Aviones de la Fuerza Aérea de Estados Unidos en el portaviones US Abraham Lincoln
El vicepresidente Vance advierte al régimen de Irán que se tome «en serio» las advertencias de EE.UU.
«No se puede dejar al peor y más loco régimen en el mundo tener armas nucleares», dijo el vicepresidente estadounidense
El vicepresidente estadounidense, J.D. Vance, dijo que Irán debe tomar «en serio» las amenazas de una acción militar de Washington, un día después de que Donald Trump acusara a Teherán de desarrollar misiles capaces de alcanzar Estados Unidos y de continuar con sus ambiciones nucleares.
Los comentarios ocurren en vísperas de una reunión el jueves en Ginebra de delegados de Estados Unidos e Irán para una nueva ronda de negociaciones.
Vance dijo en entrevista con Fox News que pese a que el presidente Trump busca un acuerdo «por la vía diplomática», también tiene «el derecho» de recurrir a una acción militar.
«No se puede dejar al peor y más loco régimen en el mundo tener armas nucleares», dijo Vance.
«El presidente tiene otras herramientas a su disposición para asegurar que no pase. Ha demostrado su intención de utilizarlas y espero que los iraníes se lo tomen en serio en las negociaciones de mañana, porque eso es con certeza lo que el presidente prefiere».

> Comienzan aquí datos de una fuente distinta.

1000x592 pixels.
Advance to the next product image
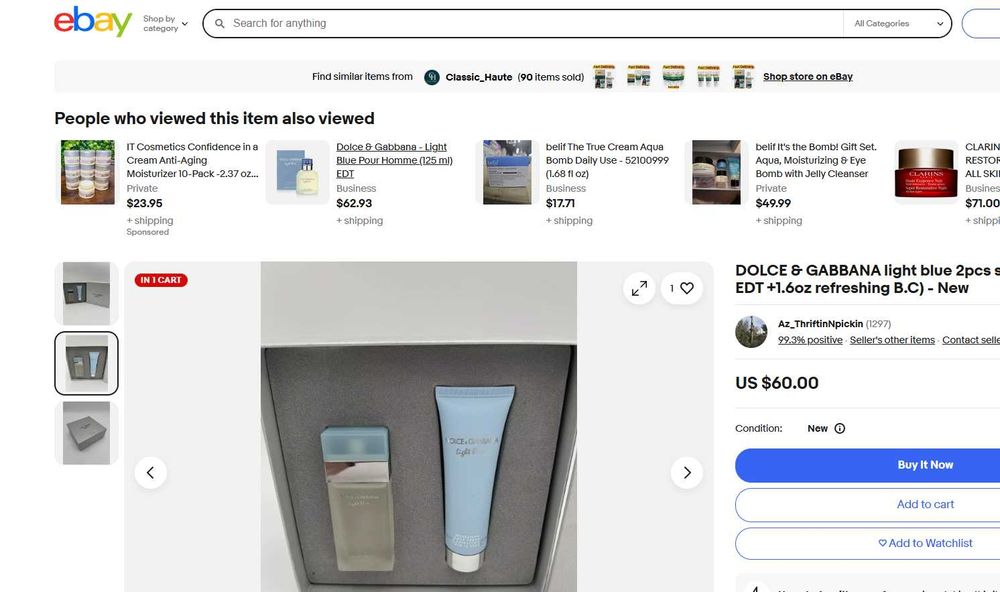tap(687, 473)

Sus comentarios llegan después que Estados Unidos anunciara nuevas sanciones contra Irán, continuando con lo que Washington denomina su campaña de «máxima presión».
Mientras las fuerzas estadounidenses se concentran en Medio Oriente, Trump aseguró el martes en su discurso ante el Congreso que Irán busca desarrollar misiles con los que atacar a Estados Unidos.

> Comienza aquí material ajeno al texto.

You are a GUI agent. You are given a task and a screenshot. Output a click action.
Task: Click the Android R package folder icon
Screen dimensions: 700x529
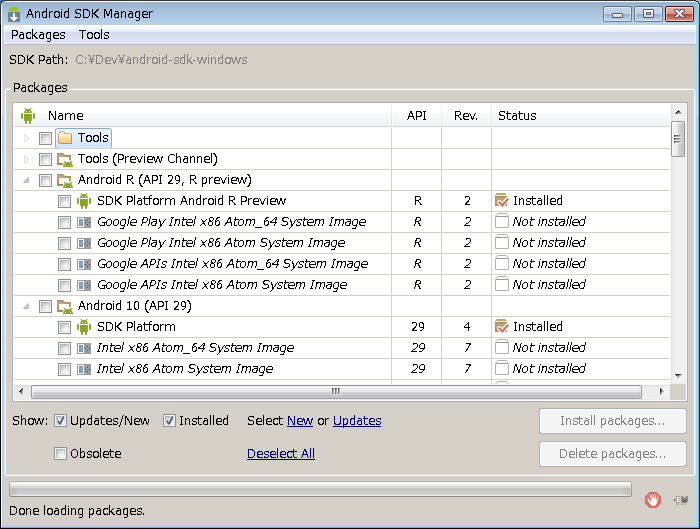[x=65, y=180]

También acusó a la República Islámica de tener «siniestras ambiciones nucleares» y de reconstruir el programa nuclear que fue atacado por Estados Unidos el año pasado.
Trump aseguró que Teherán ya «ha desarrollado misiles con los que puede amenazar a Europa y a nuestras bases en el extranjero, y están trabajando en construir misiles con los que puedan alcanzar a Estados Unidos».

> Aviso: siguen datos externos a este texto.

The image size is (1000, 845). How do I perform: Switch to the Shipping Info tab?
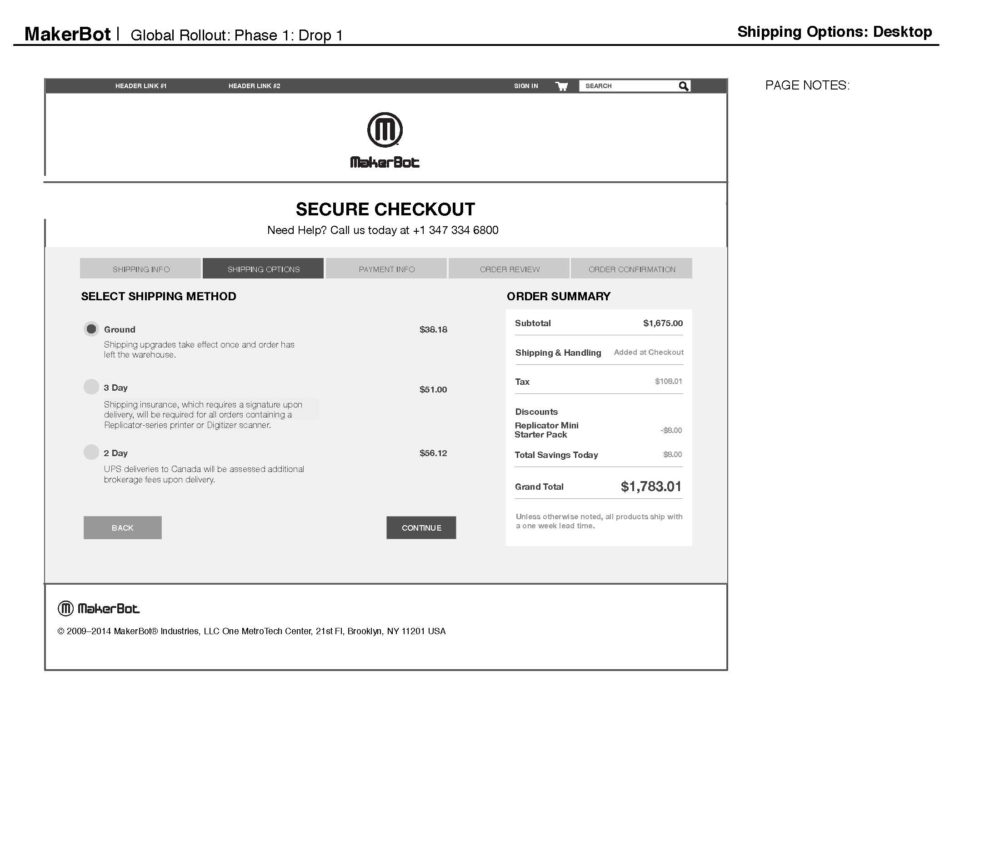pos(140,268)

El presidente de Irán, Masoud Pezeshkian, adoptó antes un tono optimista y afirmó que había una «perspectiva favorable» para las negociaciones, mientras su ministro de Exteriores, Abás Araqchi, y su equipo partían hacia Suiza.
Irán también rechazó las declaraciones sobre su programa de misiles, calificándolas como «grandes mentiras».